## What the task asks
Reproduce only the lines that begin at the line with "Task: Open Joining" and run to the end of the entries; omit every picture.

[Stored data]
__________________________________________________

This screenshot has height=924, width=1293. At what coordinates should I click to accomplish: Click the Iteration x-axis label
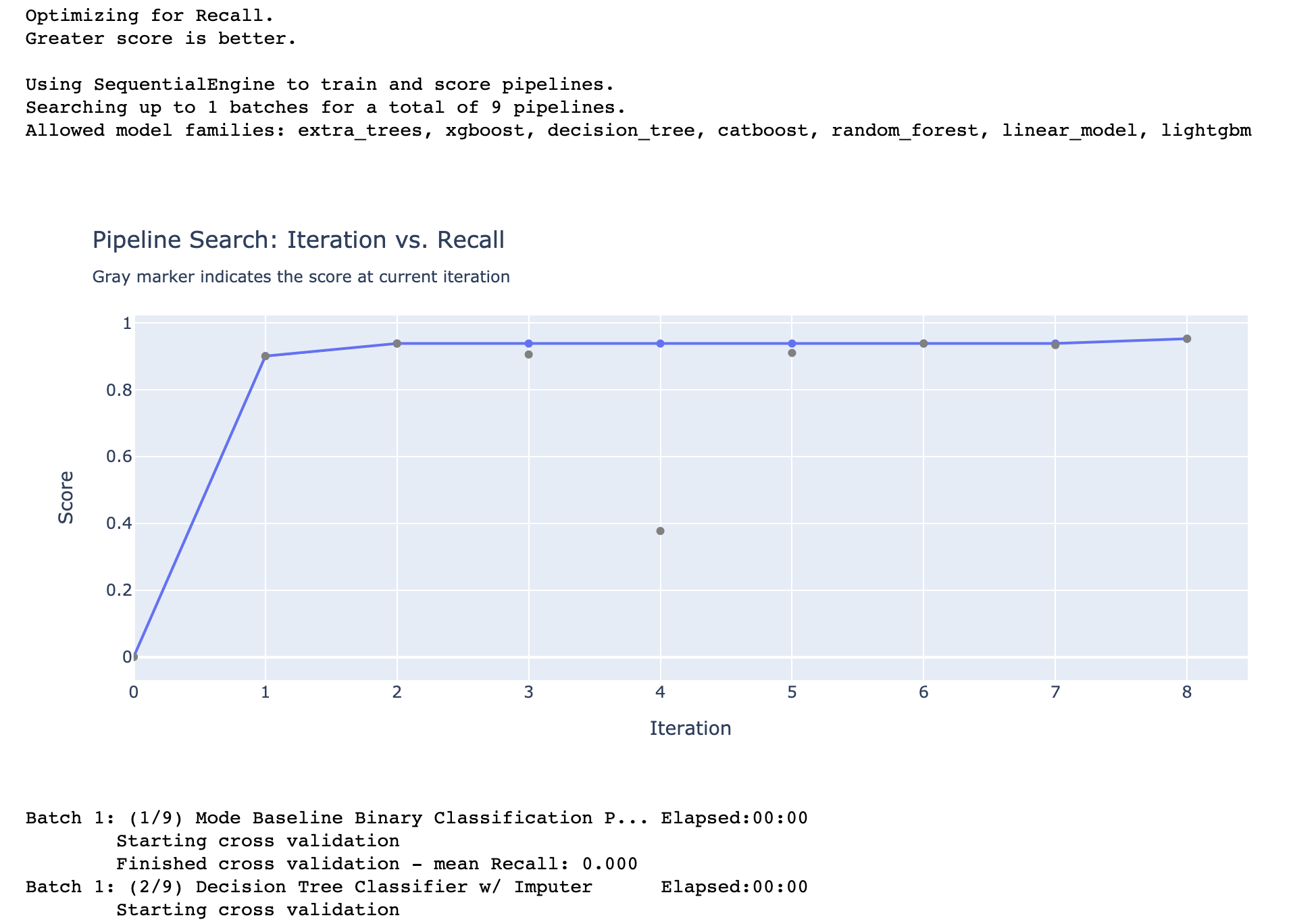tap(690, 728)
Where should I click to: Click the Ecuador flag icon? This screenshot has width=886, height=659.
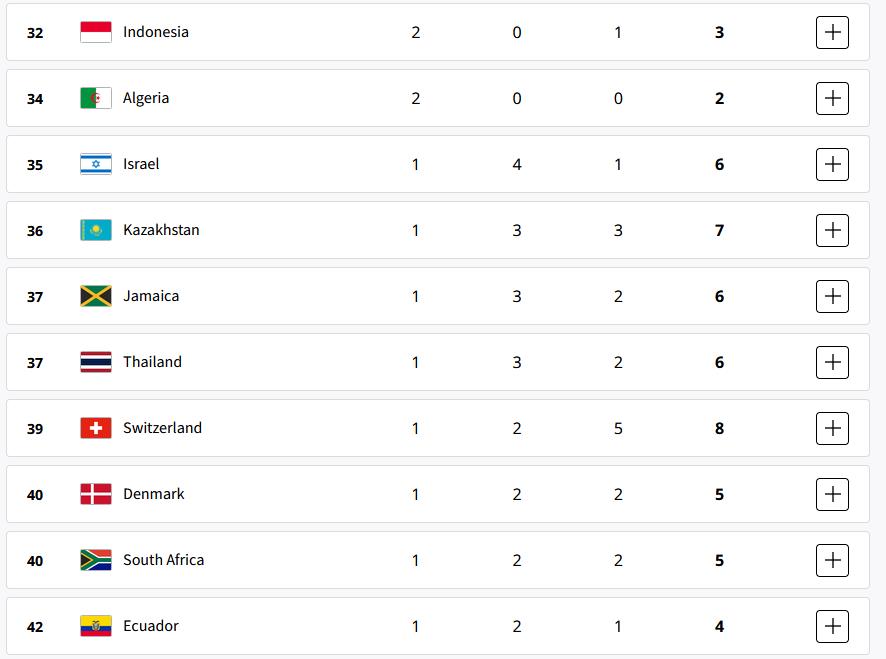(x=96, y=626)
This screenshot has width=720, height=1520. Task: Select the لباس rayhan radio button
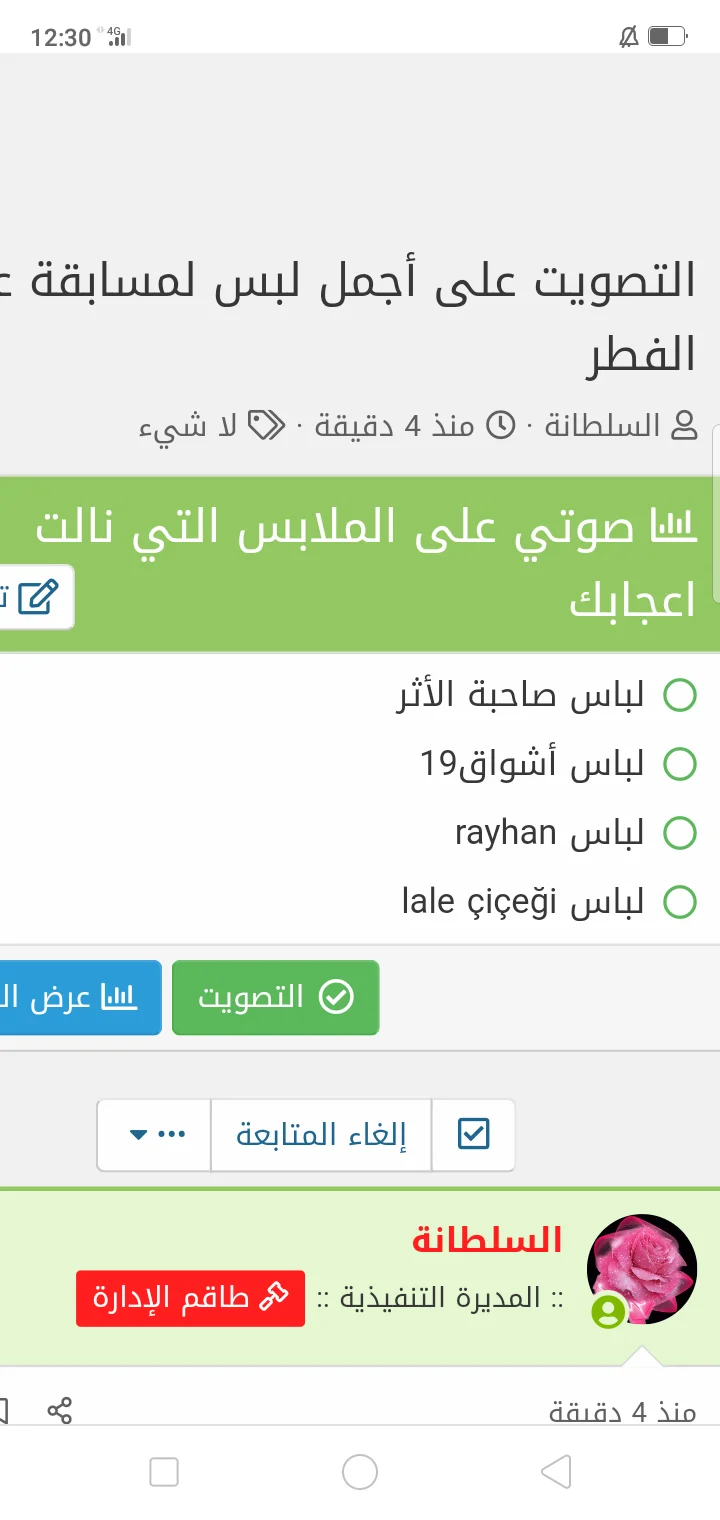point(680,833)
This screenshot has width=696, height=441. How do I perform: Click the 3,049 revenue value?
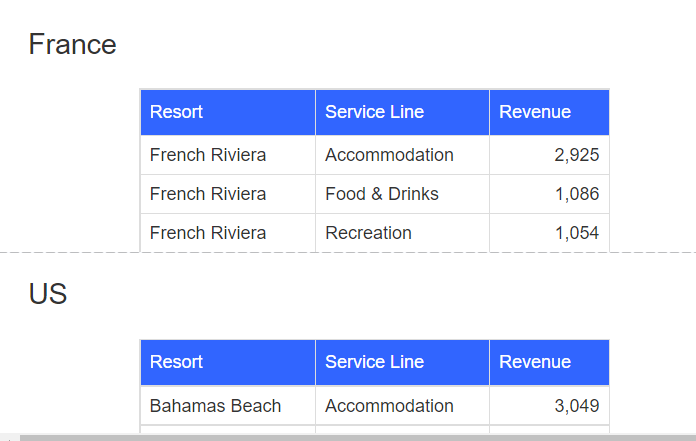(x=576, y=406)
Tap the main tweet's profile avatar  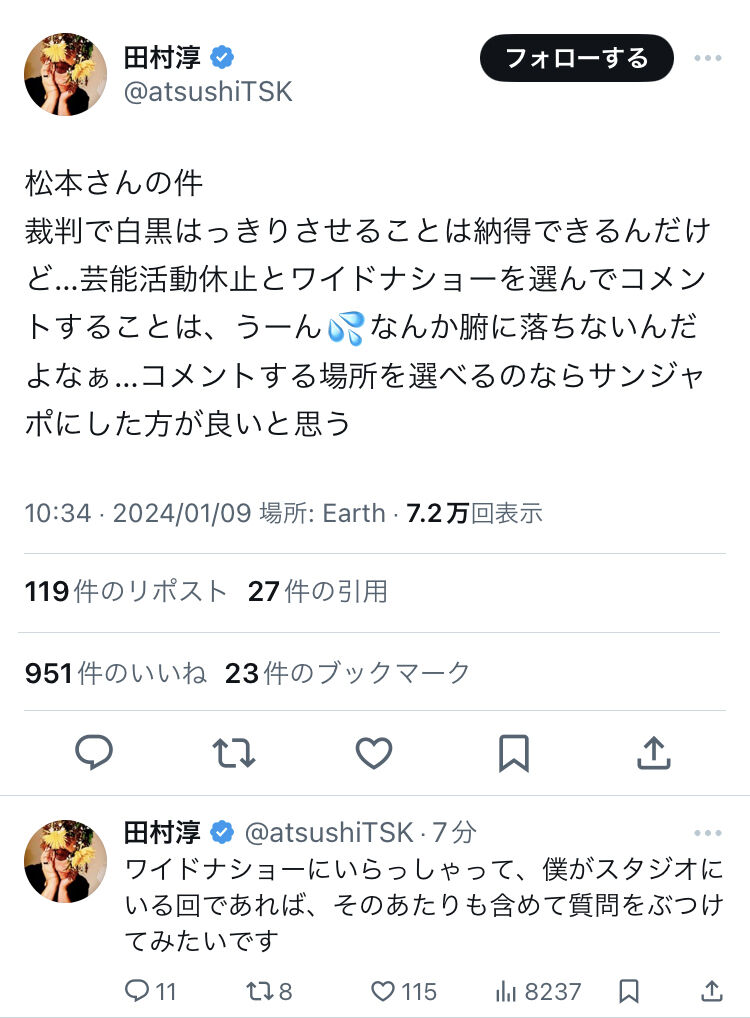66,74
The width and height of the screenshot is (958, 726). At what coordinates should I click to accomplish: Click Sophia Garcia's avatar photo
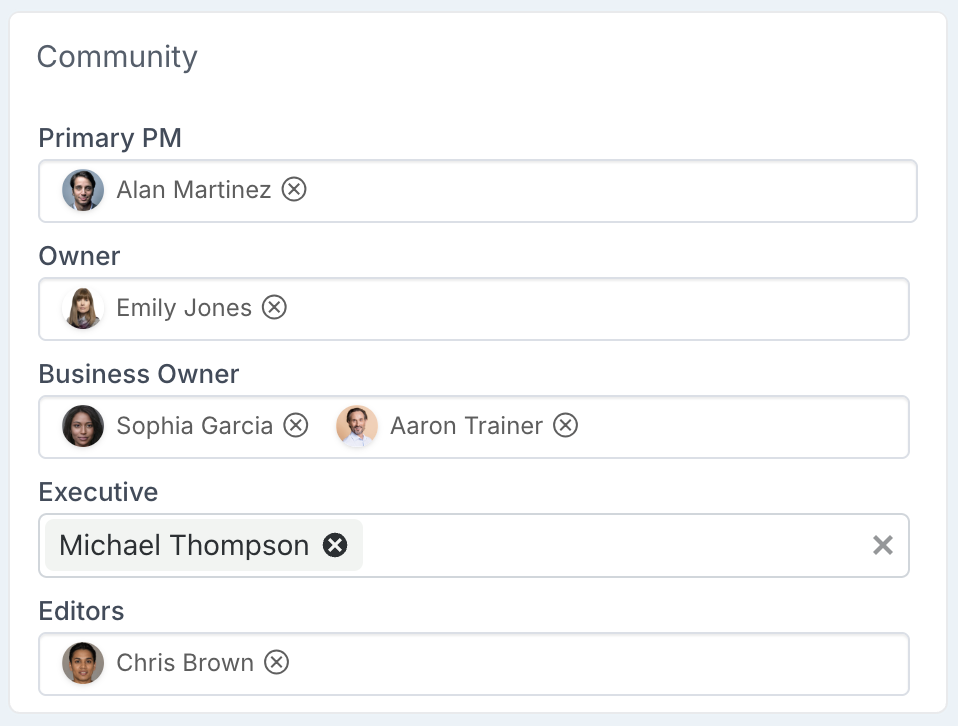pos(83,426)
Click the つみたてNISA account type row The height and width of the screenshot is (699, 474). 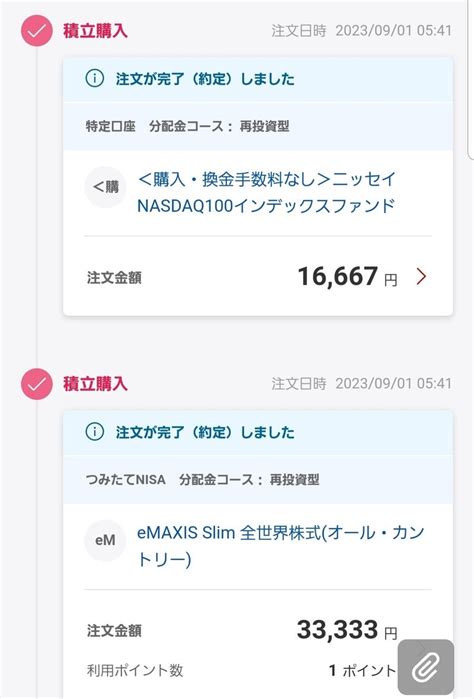[258, 480]
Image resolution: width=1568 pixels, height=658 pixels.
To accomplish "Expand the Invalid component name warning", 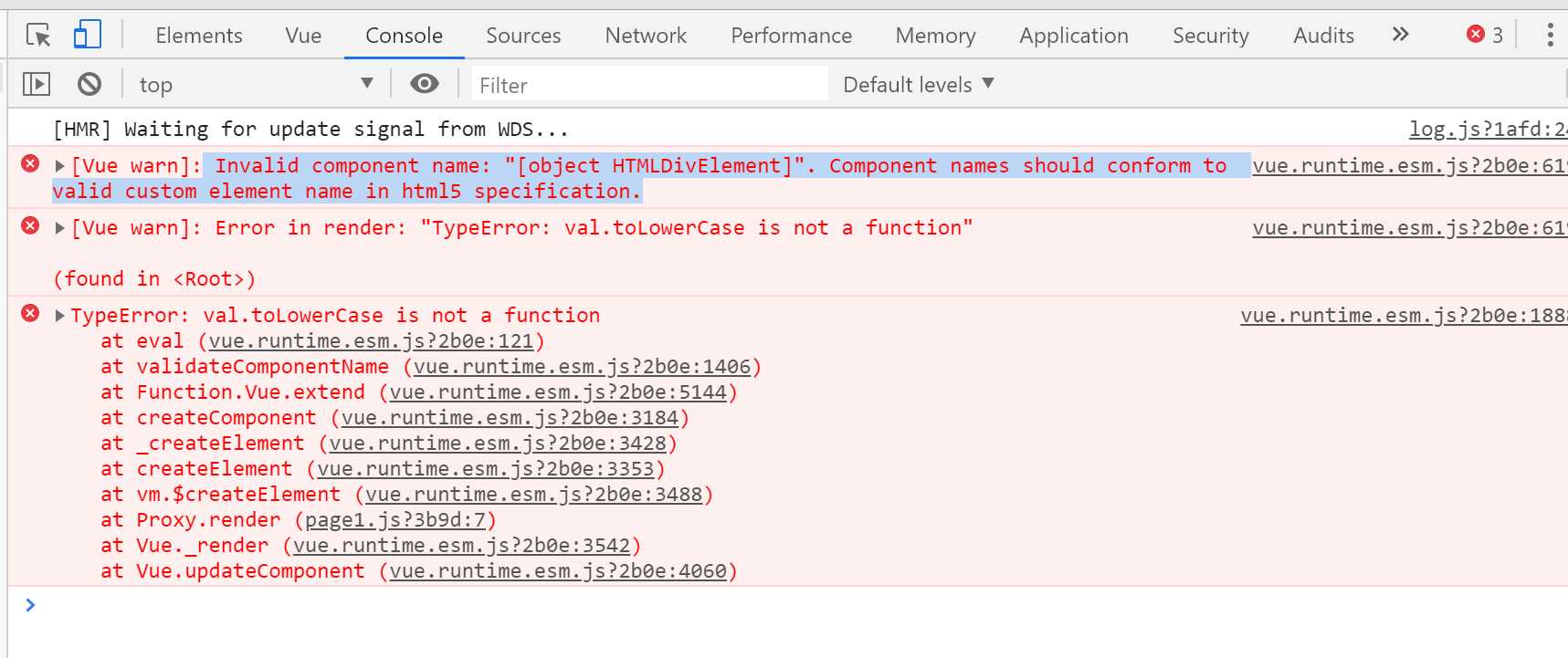I will pos(60,166).
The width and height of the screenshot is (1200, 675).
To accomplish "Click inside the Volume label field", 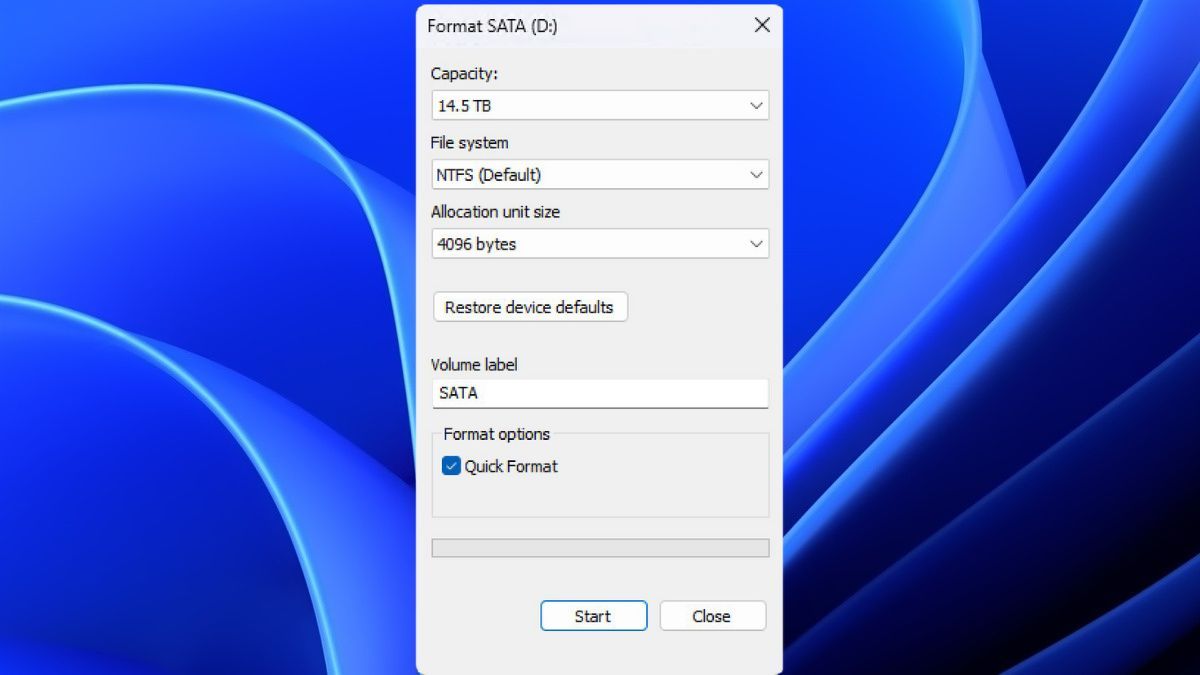I will tap(600, 392).
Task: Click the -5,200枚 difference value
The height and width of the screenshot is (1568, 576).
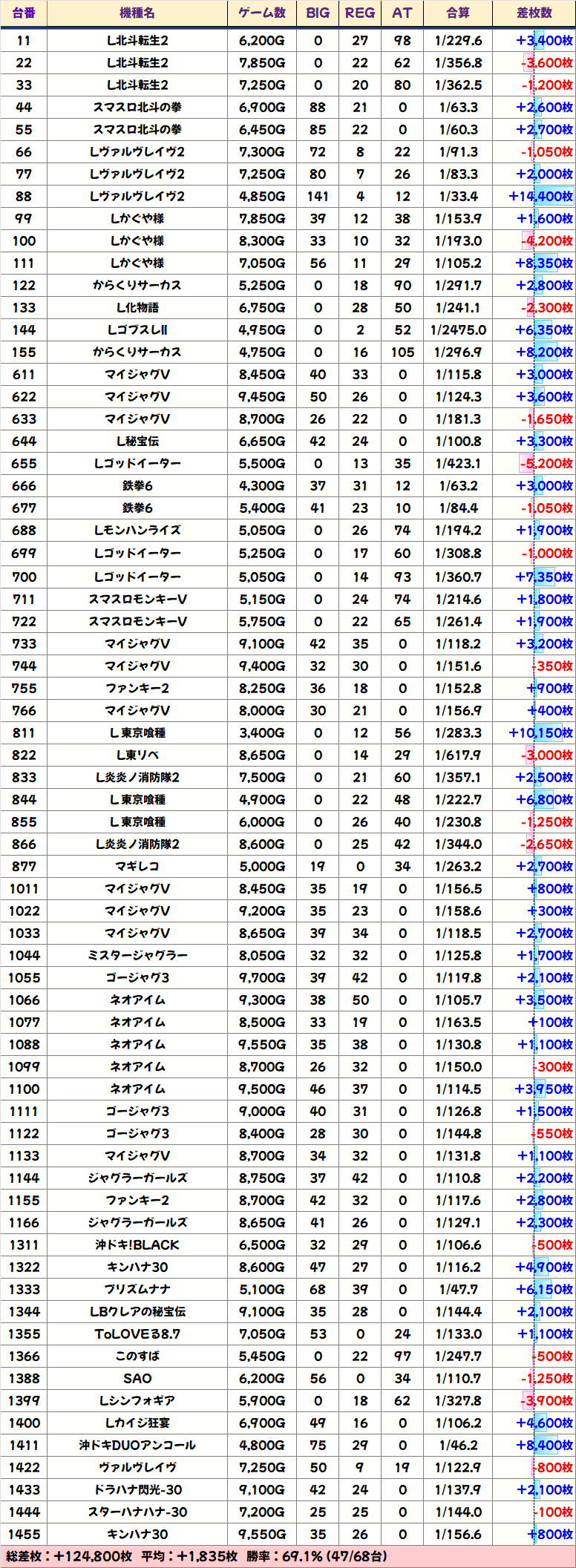Action: tap(546, 464)
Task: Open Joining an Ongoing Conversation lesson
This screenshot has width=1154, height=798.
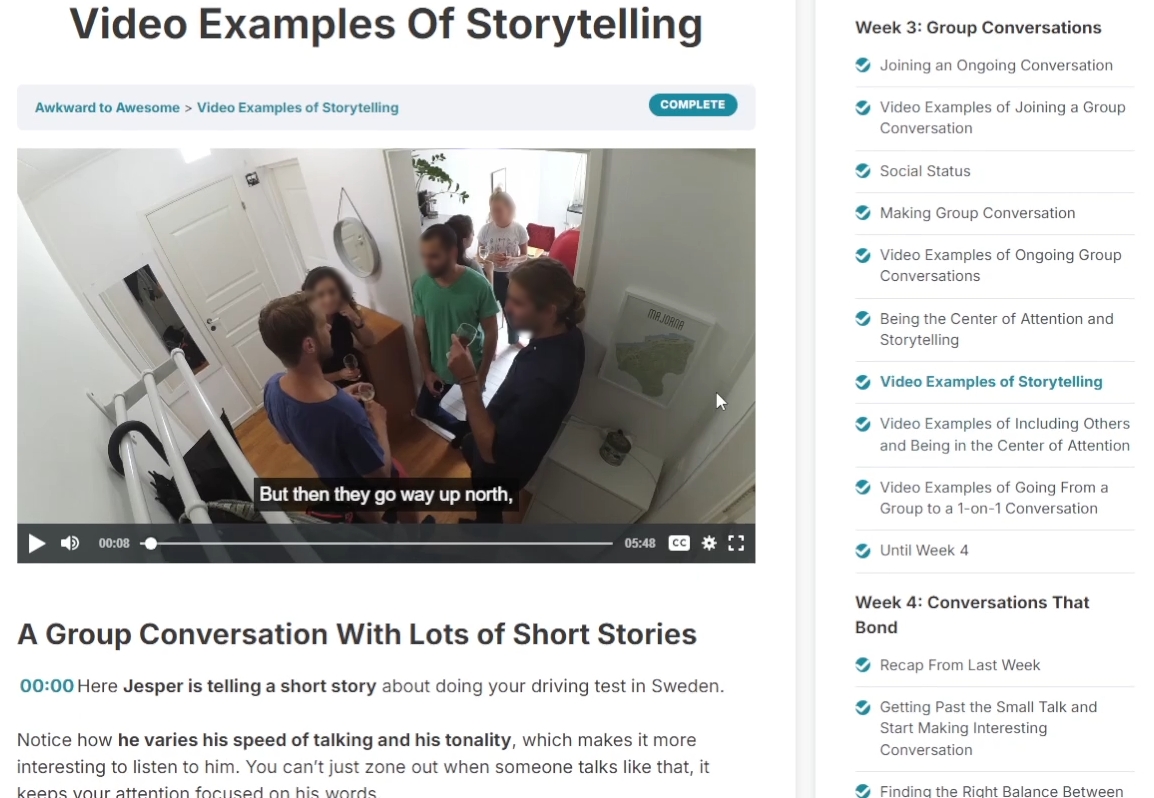Action: tap(996, 66)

__________________________________________________

## Exercise response
Task: Open Joining an Ongoing Conversation lesson
This screenshot has width=1154, height=798.
Action: tap(996, 66)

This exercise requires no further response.